Job -
Reproduce the material word for word, beginning at the line that contains "Click the course" and continuing through the line that contains "Looking at the screenshot, I should (x=808, y=376).", with both of those lines included.
━━━ The data ━━━
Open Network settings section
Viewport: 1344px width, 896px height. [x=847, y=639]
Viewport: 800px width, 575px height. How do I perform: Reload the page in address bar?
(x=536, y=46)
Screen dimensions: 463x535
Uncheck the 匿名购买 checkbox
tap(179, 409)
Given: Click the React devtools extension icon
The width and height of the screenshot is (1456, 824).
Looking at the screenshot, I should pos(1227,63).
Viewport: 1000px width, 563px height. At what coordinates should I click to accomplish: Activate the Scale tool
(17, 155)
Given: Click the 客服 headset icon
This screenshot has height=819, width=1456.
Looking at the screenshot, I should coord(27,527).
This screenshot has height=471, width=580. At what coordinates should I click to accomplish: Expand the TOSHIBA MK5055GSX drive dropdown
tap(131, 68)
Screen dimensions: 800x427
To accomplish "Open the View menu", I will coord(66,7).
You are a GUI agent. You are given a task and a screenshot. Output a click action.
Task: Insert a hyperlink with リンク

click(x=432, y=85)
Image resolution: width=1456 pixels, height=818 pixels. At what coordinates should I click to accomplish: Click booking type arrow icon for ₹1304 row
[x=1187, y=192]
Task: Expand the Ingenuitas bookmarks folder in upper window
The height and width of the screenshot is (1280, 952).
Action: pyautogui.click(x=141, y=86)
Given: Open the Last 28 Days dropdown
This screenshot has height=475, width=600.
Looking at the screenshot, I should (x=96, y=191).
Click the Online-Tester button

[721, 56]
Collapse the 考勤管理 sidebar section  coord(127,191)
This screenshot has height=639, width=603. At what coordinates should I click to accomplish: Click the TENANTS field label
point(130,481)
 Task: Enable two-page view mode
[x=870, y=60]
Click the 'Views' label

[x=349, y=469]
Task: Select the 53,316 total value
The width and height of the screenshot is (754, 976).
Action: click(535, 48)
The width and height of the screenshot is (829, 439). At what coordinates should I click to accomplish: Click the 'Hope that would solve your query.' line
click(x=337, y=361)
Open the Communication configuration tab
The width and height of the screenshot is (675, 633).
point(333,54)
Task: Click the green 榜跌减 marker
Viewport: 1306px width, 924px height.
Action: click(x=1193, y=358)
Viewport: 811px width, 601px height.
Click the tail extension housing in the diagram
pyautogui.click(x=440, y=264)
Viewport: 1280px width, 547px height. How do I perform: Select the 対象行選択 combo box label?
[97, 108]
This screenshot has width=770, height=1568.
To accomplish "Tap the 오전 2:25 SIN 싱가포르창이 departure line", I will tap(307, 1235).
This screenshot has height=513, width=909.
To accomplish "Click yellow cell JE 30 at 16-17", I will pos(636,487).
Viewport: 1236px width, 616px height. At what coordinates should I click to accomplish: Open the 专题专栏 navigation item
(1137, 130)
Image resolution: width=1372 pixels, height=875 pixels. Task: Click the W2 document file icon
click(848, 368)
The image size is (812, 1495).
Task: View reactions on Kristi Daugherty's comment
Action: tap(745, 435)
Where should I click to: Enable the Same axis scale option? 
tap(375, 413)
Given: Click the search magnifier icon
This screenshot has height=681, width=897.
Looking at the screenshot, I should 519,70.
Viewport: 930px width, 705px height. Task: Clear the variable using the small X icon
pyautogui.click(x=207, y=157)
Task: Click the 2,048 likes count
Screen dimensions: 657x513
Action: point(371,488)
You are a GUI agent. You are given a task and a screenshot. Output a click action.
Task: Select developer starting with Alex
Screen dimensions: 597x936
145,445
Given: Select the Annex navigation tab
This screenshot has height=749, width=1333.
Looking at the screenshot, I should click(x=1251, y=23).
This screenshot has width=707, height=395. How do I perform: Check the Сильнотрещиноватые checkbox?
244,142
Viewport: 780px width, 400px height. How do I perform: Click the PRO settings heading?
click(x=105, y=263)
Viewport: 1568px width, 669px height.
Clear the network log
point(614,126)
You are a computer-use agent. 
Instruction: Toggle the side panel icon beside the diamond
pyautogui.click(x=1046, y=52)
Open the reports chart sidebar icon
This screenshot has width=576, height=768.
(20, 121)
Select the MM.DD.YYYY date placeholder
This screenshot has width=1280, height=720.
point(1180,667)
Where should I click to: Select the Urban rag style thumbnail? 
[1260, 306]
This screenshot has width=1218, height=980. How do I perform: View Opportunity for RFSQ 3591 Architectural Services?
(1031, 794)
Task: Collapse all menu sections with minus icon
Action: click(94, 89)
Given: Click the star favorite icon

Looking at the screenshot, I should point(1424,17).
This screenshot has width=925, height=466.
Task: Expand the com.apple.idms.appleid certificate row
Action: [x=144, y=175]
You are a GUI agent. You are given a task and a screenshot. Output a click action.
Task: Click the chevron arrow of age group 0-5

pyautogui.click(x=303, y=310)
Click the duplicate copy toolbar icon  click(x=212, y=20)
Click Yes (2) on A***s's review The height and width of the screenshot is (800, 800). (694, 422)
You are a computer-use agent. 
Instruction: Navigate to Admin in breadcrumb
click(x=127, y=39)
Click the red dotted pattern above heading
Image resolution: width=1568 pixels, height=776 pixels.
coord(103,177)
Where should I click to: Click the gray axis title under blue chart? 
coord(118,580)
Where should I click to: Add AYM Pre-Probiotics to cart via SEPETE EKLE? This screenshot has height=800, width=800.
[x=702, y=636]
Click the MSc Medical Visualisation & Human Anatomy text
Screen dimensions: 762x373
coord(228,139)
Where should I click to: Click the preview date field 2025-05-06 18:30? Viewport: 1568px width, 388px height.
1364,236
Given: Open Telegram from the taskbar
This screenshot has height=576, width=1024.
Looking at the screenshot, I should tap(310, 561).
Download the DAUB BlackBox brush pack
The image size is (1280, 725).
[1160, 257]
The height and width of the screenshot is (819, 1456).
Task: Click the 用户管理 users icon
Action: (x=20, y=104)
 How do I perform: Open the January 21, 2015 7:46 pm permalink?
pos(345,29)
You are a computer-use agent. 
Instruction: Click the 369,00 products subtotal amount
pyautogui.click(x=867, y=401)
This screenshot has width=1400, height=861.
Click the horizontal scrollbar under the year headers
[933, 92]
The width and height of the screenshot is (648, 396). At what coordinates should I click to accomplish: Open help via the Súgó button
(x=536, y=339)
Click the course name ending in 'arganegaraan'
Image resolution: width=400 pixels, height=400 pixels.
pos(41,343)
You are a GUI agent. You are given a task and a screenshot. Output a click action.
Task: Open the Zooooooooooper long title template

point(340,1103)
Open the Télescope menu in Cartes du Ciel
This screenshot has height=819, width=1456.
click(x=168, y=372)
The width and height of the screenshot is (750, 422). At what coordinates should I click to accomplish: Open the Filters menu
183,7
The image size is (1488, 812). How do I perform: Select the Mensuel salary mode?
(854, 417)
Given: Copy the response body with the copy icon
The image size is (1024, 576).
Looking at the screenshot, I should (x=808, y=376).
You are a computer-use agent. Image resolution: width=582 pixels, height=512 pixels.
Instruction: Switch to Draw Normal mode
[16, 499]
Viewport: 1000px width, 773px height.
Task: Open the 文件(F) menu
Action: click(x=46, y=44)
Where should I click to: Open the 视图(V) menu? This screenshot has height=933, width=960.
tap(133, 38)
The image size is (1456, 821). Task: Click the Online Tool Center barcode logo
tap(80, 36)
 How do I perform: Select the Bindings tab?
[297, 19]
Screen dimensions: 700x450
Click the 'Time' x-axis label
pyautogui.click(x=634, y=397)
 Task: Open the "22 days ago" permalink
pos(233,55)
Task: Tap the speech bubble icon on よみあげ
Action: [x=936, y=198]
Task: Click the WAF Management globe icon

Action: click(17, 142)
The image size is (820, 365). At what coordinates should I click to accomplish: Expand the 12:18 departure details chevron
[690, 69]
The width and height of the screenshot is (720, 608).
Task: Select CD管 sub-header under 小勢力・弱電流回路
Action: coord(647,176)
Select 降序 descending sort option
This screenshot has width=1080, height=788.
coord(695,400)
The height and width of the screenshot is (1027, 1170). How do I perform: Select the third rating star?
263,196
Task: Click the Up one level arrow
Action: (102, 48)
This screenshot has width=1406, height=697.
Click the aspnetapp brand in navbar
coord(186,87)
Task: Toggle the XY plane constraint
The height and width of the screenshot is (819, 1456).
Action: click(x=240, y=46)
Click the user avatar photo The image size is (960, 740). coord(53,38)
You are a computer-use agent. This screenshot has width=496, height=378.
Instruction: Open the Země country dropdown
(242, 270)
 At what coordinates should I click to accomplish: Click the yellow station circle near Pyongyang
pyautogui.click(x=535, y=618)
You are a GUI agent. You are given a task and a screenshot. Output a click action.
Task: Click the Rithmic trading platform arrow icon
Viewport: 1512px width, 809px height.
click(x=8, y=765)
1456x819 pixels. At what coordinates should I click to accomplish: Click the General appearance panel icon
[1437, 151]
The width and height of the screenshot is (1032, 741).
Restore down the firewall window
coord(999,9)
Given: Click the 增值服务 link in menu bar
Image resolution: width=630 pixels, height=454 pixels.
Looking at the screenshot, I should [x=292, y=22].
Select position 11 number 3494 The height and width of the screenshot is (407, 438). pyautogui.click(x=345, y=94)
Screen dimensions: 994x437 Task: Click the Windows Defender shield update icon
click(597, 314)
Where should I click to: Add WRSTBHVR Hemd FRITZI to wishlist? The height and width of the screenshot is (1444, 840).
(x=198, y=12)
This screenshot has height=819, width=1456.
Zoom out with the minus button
━━━
Written answer -
Click the course name ending in 'arganegaraan'
Image resolution: width=400 pixels, height=400 pixels.
pos(41,343)
You are a GUI agent. You are given a task and a screenshot. Output a click action.
Task: Open the Zooooooooooper long title template

point(340,1103)
Open the Télescope menu in Cartes du Ciel
This screenshot has height=819, width=1456.
click(x=168, y=372)
The width and height of the screenshot is (750, 422). At what coordinates should I click to accomplish: Open the Filters menu
183,7
The image size is (1488, 812). How do I perform: Select the Mensuel salary mode?
(854, 417)
Given: Copy the response body with the copy icon
The image size is (1024, 576).
Looking at the screenshot, I should (x=808, y=376).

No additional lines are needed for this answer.